SECURITIES AND EXCHANGE COMMISSION

Washington, D.C. 20549

 

 

FORM 8-K

 

 

CURRENT REPORT

Pursuant to Section 13 or 15(d) of

The Securities Exchange Act of 1934

Date of Report: December 28, 2010

(Date of earliest event reported)

 

 

The Student Loan Corporation

(Exact name of registrant as specified in its charter)

 

 

 

Delaware   1-11616   16-1427135

(State or other jurisdiction

of incorporation)

 

(Commission

File Number)

 

(I.R.S. Employer

Identification No.)

750 Washington Boulevard

Stamford, Connecticut 06901

(Address of principal executive offices) (Zip Code)

(203) 975-6320

(Registrant’s telephone number, including area code)

 

(Former name or former address, if changed since last report)

 

 

Check the appropriate box below if the Form 8-K filing is intended to simultaneously satisfy the filing obligation of the registrant under any of the following provisions:

 

¨ Written communications pursuant to Rule 425 under the Securities Act (17 CFR 230.425)

 

¨ Soliciting material pursuant to Rule 14a-12 under the Exchange Act (17 CFR 240.14a-12)

 

¨ Pre-commencement communications pursuant to Rule 14d-2(b) under the Exchange Act (17 CFR 240.14d-2(b))

 

¨ Pre-commencement communications pursuant to Rule 13e-4(c) under the Exchange Act (17 CFR 240.13e-4(c))

 

 

 


 

ITEM 1.01. Entry into a Material Definitive Agreement

On December 30, 2010, The Student Loan Corporation (the “Company”) entered into a Commutation Agreement and Release (the “Commutation Agreement”) with United Guaranty Commercial Insurance Company of North Carolina, a North Carolina insurer (“United Guaranty”), pursuant to which certain insurance policies covering private loans issued by the Company during the years 2005, 2006 and 2007 were terminated. In exchange for the termination of those insurance policies and the release of all obligations of United Guaranty pursuant to such insurance policies, the Company received approximately $97.7 million in payments from United Guaranty.

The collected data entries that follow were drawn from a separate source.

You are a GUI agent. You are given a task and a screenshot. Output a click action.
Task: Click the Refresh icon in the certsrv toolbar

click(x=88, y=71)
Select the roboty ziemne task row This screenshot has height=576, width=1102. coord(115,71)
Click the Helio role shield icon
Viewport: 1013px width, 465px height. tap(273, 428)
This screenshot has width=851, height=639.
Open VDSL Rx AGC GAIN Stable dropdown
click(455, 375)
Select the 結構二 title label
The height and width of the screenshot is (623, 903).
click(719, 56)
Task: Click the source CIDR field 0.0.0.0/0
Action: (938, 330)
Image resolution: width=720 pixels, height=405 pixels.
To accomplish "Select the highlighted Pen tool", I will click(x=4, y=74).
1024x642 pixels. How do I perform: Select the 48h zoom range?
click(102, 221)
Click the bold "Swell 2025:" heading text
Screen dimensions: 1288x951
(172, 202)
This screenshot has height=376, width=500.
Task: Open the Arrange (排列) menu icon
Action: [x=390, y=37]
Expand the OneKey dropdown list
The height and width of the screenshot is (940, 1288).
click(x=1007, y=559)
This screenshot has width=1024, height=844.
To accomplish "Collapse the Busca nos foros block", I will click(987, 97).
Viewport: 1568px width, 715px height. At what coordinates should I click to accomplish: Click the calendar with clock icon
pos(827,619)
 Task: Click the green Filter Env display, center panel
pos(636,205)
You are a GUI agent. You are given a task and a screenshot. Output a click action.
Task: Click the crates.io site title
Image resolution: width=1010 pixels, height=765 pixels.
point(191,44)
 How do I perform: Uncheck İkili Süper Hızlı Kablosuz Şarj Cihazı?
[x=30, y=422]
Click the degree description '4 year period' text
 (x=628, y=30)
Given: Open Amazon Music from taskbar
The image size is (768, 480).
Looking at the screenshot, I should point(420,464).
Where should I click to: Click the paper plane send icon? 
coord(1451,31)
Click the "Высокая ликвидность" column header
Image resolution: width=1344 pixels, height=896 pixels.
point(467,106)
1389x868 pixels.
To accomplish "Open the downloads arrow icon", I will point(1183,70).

In connection with the Merger described below, on December 28, 2010, the Company entered into an Assignment and Assumption of Office Lease (the “Assignment”) with Citicorp, North America Inc. (“Citicorp”) pursuant to which Citicorp assigned to the Company its rights under an Office Lease between Citicorp and 99 Garnsey Road Associates, LLC, a New York limited liability company (“Landlord”) dated July 19, 2000, as amended. Under such Office Lease, Landlord demised to Citicorp a portion of a premises located at 99 Garnsey Road, Pittsford, New York which is currently occupied by the Company. Pursuant to the Assignment, Company has now become the tenant under such Office Lease and acquired all the rights and assumed the responsibilities of Citicorp thereunder.

In connection with the Merger described below, on December 31, 2010, the Company entered into a Second Amended and Restated Agreement for Education Loan Servicing dated as of December 31, 2010, among Citibank (South Dakota), National Association, and Citibank, amending and restating the Amended and Restated Agreement for Education Loan Servicing among the Company, Citibank USA, N.A. and Citibank, dated as of January 1, 2008 and executed on May 5, 2008, to adjust the agreement in the context of the Merger.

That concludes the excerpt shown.